Absorption/Attenuation Spectral Description of ESKAPEE Bacteria: Application to Seeder-Free Culture Monitoring, Mammalian T-Cell and Bacteria Mixture Analysis and Contamination Description

Round 1

Reviewer 1 Report

This is an important study on bacteria/mammalian cells concentration monitoring. The manuscript is well written. The paper may be accepted for publication after a revision that would address these comments:

1.    Although the author state this is a absorption technique, there is no information in the manuscript on chromophores in these bacteria and mammalian cells. Please, provide a list of major chromophores and their absorption spectra in this spectral range (330 – 860 nm). A discussion of the major chromophores contribution to the absorption spectra of these bacteria and cells would be very helpful.

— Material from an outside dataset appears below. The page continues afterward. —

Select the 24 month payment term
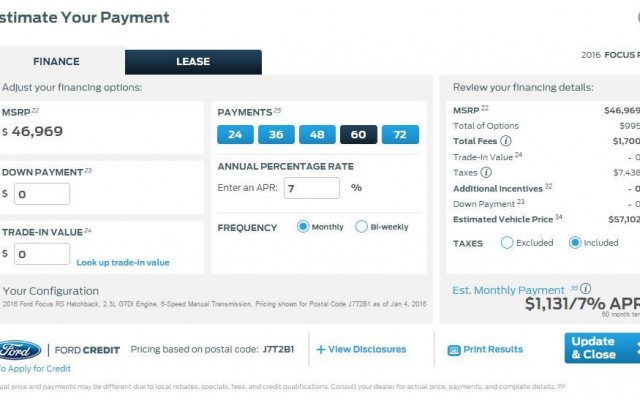point(235,134)
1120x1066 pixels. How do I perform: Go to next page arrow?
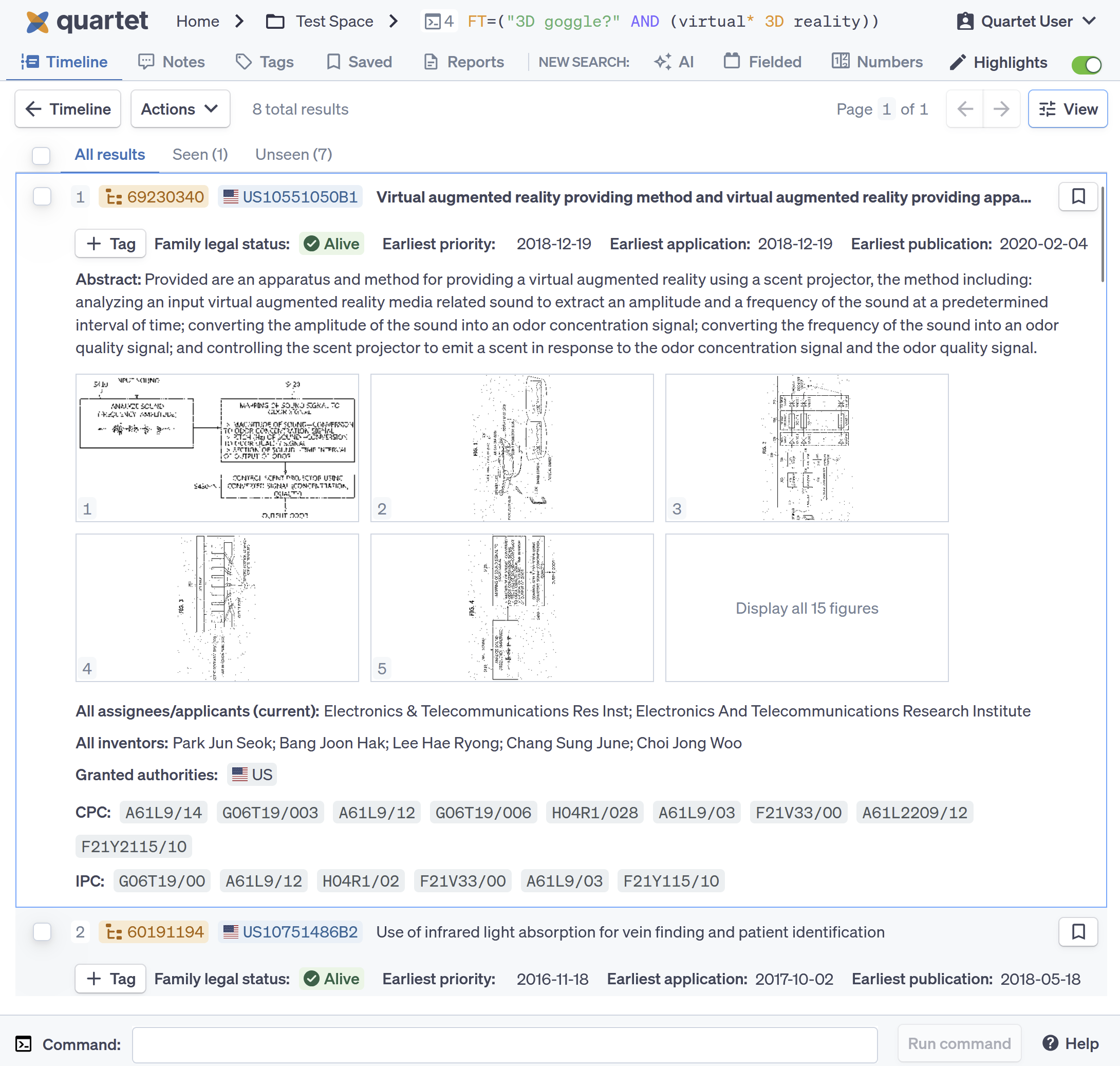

2.    Bacteria and mammalian cells are strong light scatterers. Scattering can influence the spectral transmission measurements performed in this study. Typically, scattering can have a higher contribution to light attenuation in such suspensions compared to absorption. However, there is no analysis and discussion of scattering in this manuscript. Please, provide this analysis to show influence of scattering on these measurements.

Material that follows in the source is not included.